You hung in there through some tough courses, courses that make some people change their major completely! The strength and knowledge you'll gain when it's all over are the tools that will lead you to getting that job that makes it all WORTH IT!

Haha ok I drank too much coffee(-;

Specializes in CMSRN.

It's not easy to stay motivated but a few things keep me going as I am only about 10 months from being done with my ASN.

First, having a good career that I feel will open so many doors for me is a major motivator. Right now I have an Associate's in General Education and that's just not doing much at all. Second, knowing that when I do get out and find a job that it will pay more than I have made previously without a degree. Third, being an example for my children. I want them to know that they can do anything they want to and not to quit when it gets hard, no matter what happens.

Of course I decided to go in to nursing to help people and it's always in the back of my mind. Currently it's not a great motivator because I'm already in nursing school and I need other things to keep me going.

Good luck!

I always just think of how far I've come.. I can't quit now. I know the world needs nurses and I know I want to be a nurse!

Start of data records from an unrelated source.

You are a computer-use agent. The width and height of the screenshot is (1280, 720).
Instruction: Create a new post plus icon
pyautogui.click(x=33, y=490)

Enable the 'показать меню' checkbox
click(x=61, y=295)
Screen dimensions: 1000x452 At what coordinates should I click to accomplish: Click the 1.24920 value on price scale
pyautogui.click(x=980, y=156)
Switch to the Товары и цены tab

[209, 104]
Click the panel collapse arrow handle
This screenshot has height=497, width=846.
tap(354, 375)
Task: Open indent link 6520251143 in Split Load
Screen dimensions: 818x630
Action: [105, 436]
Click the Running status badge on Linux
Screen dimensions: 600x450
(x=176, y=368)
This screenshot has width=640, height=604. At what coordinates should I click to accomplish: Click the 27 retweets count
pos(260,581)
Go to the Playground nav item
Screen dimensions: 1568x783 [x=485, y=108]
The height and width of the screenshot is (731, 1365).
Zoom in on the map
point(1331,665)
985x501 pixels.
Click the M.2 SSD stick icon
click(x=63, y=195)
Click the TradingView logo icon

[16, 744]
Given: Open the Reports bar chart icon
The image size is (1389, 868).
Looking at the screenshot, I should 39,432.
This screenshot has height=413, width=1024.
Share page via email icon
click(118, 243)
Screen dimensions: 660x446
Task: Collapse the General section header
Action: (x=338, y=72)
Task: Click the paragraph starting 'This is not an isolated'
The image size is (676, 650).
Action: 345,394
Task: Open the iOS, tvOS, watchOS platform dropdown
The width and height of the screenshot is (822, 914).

Specializes in CMSRN, hospice.

McMullin30, thanks for your story. It sounds like you've been through a lot, and you are truly making the most of it. I would never wish the experience of caring for/losing loved ones on anyone, but I guess it helps you be absolutely sure of the path you're taking. I've never had to do that before, so sometimes I wonder how I'll do when taking care of patients. But that's why I'm going to school first: once I know how to respond, I'll be able to do it right!

Specializes in CMSRN, hospice.

Haha, this is so true. I remember the first time I took A & P I - five years ago. I was an English major and wanted to "try something different." Flunked the heck outta the class. I was so nervous about retaking it when I decided I wanted to be a nurse (English and Psych degrees don't lead to the best jobs, oddly enough), but it's incredible what just a little effort will do for you! You're right; I don't want to give up on this now when I've already laid the groundwork for a good run in nursing school. Thanks for the pep talk!